Para tanto, como psicólog@s, entendemos a necessidade de, por exemplo, intensificar a implementação dos serviços da assistência social, com quadro de trabalhadores qualificados e em quantidade suficiente e com condições de trabalho adequadas; ampliar e melhorar a participação democrática de usuários e trabalhadores na gestão dos serviços e da política e nos órgãos de controle social, como conselhos de assistência social; e promover e incrementar as ações intersetoriais de assistência social com as áreas de saúde, previdência, educação, trabalho, habitação, defesa civil, cultura, lazer, esporte, segurança pública e outras afins.
Devemos ter clareza, assim, de quais forças queremos agenciar nesta luta, sempre nos perguntando se elas estão paralisando ou tornando mais potentes as vidas daqueles que atendemos.
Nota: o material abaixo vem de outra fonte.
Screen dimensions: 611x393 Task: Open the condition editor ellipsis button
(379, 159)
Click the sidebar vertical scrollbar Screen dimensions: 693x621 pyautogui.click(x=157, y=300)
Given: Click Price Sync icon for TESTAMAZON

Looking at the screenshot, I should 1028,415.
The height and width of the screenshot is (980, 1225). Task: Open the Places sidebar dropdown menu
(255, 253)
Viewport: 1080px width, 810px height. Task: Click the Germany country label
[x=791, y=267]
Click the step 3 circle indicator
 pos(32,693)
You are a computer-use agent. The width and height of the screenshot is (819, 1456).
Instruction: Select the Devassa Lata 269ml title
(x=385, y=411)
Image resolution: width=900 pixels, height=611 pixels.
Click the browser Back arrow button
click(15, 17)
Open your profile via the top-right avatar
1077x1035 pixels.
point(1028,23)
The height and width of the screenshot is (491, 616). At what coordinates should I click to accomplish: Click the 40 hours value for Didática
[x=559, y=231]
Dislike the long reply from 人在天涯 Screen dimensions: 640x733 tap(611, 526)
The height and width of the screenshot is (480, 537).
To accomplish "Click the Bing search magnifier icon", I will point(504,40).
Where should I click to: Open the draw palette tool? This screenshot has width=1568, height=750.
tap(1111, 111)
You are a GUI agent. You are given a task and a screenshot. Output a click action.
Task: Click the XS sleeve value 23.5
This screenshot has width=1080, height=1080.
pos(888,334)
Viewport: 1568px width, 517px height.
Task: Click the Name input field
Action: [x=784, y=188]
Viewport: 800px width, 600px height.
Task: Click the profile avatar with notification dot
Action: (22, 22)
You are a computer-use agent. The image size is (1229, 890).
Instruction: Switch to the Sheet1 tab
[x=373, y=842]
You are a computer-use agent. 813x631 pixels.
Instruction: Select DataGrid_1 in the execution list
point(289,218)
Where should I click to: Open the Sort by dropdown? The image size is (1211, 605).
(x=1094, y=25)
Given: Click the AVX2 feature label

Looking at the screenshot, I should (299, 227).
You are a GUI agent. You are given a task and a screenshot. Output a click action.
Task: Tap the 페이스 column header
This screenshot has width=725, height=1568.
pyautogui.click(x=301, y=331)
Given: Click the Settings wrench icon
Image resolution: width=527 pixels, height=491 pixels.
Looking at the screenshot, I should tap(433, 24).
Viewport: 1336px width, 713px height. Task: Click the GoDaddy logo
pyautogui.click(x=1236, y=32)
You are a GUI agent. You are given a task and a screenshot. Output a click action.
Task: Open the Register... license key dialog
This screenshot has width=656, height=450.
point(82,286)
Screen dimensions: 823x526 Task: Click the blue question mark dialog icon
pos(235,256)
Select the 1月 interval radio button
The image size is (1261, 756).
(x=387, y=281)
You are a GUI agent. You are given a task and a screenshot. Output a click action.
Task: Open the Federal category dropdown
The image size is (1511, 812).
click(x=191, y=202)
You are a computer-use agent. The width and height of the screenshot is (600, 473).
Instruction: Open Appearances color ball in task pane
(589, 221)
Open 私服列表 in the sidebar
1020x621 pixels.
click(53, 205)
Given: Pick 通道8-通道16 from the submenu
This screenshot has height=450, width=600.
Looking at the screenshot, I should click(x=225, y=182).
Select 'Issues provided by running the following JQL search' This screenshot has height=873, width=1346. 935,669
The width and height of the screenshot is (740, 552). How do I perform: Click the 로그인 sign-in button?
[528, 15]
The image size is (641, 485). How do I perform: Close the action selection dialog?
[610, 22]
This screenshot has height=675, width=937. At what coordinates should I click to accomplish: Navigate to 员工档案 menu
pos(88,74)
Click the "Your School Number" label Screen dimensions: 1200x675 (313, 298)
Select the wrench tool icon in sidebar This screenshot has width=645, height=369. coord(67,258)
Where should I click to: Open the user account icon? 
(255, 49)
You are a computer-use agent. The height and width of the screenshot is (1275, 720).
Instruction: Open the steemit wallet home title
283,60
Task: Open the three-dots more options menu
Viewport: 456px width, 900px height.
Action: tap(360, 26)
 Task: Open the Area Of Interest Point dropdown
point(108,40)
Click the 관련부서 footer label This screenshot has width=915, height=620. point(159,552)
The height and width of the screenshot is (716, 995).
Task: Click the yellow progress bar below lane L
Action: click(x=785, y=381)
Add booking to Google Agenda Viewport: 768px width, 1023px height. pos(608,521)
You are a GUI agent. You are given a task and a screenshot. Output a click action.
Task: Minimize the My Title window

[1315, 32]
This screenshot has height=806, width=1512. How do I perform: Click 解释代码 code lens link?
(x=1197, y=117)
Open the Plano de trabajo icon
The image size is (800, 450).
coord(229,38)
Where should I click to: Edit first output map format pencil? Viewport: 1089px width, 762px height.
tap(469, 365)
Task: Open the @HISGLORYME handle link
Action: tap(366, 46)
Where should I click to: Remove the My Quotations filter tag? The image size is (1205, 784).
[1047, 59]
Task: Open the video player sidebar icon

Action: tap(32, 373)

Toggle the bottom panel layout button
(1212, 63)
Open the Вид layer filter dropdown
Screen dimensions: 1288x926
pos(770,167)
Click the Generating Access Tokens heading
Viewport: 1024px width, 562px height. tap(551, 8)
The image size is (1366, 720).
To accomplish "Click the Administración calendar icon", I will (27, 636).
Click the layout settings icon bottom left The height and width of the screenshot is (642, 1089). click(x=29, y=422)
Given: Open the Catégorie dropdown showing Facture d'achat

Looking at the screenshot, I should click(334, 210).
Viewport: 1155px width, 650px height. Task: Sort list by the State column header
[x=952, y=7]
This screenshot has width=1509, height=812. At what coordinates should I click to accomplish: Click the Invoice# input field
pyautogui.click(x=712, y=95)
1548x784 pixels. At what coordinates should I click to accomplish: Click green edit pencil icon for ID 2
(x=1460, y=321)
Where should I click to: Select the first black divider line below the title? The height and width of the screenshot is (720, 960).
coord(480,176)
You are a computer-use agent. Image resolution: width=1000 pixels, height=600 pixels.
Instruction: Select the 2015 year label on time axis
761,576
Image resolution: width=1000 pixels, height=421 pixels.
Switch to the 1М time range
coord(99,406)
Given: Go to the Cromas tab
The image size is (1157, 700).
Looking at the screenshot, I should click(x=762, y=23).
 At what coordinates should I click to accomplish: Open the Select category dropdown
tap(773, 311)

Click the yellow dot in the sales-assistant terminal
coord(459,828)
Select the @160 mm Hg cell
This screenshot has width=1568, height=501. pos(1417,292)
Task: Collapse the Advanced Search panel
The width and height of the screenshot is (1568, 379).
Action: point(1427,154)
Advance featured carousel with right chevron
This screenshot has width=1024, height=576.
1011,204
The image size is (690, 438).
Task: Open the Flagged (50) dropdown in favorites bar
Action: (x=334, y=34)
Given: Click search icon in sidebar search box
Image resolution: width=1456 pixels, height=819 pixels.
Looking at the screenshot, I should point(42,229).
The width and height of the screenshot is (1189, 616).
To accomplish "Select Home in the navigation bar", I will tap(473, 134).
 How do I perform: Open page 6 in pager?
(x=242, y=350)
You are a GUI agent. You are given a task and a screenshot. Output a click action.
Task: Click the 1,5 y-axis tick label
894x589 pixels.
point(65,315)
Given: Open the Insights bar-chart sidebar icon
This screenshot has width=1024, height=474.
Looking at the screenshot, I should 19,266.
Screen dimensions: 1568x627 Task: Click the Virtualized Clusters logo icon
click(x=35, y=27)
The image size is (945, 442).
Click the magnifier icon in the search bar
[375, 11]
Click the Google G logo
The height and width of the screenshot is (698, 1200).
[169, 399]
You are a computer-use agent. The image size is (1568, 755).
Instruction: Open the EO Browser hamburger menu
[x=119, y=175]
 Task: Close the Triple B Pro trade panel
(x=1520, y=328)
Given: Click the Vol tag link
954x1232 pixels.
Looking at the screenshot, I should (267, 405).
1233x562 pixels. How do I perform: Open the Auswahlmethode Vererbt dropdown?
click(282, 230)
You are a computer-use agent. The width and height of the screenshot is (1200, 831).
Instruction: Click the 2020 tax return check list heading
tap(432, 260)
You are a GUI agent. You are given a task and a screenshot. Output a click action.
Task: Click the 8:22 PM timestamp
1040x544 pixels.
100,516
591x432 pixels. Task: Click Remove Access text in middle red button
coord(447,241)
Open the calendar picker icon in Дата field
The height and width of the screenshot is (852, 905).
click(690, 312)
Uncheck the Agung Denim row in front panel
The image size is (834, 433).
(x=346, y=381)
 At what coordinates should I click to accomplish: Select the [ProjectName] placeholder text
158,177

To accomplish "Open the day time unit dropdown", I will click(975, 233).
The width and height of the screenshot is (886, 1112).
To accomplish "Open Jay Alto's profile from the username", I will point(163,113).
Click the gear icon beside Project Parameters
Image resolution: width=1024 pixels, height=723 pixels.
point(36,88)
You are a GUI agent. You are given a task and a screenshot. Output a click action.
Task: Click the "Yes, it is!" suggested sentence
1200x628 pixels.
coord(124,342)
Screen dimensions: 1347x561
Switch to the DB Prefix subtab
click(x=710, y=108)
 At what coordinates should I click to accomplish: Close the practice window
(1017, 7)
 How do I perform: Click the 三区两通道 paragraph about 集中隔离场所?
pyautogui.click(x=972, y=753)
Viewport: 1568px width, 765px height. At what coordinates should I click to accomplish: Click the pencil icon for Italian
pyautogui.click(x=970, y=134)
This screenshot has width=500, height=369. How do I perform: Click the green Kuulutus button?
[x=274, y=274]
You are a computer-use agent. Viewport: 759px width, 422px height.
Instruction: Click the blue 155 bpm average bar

Luta que trata de uma questão ética e política, não uma questão meramente técnica ou teórica.
Bibliografia Consultada
COIMBRA, C.M.B. Classes perigosas: uma pequena genealogia. In: Ferreira, G. & Fonseca, P.Conversando em casa. Rio de Janeiro: Sete Letras, 2000, pp. 56-65.
FOUCAULT, M. (2005) “Aula de 17 de março de 1976”. In: _______. Em defesa da sociedade. 4ª ed. São Paulo: Martins Fontes, p. 285-315.
Ministério do Desenvolvimento Social e Combate à Fome. Política Nacional de Assistência Social. 2005.
Notas:
1Conselho Nacional de Assistencia Social – CNAS. Política Nacional de Assistência Social – PNAS. Aprovada pela Resolução nº 145, de 15 de outubro de 2004, e publicada no Diário Oficial da União – DOU em 28 de outubro de 2004.
2Conselho Nacional de Assistência Social – CNAS. Norma Operacional Básica de Recursos Humanos do Suas. – NOB-RH-Suas. Aprovada pela Resolução nº 269, de 13 de dezembro de 2006, e publicada no Diário Oficial da União – DOU em 26 de dezembro de 2006.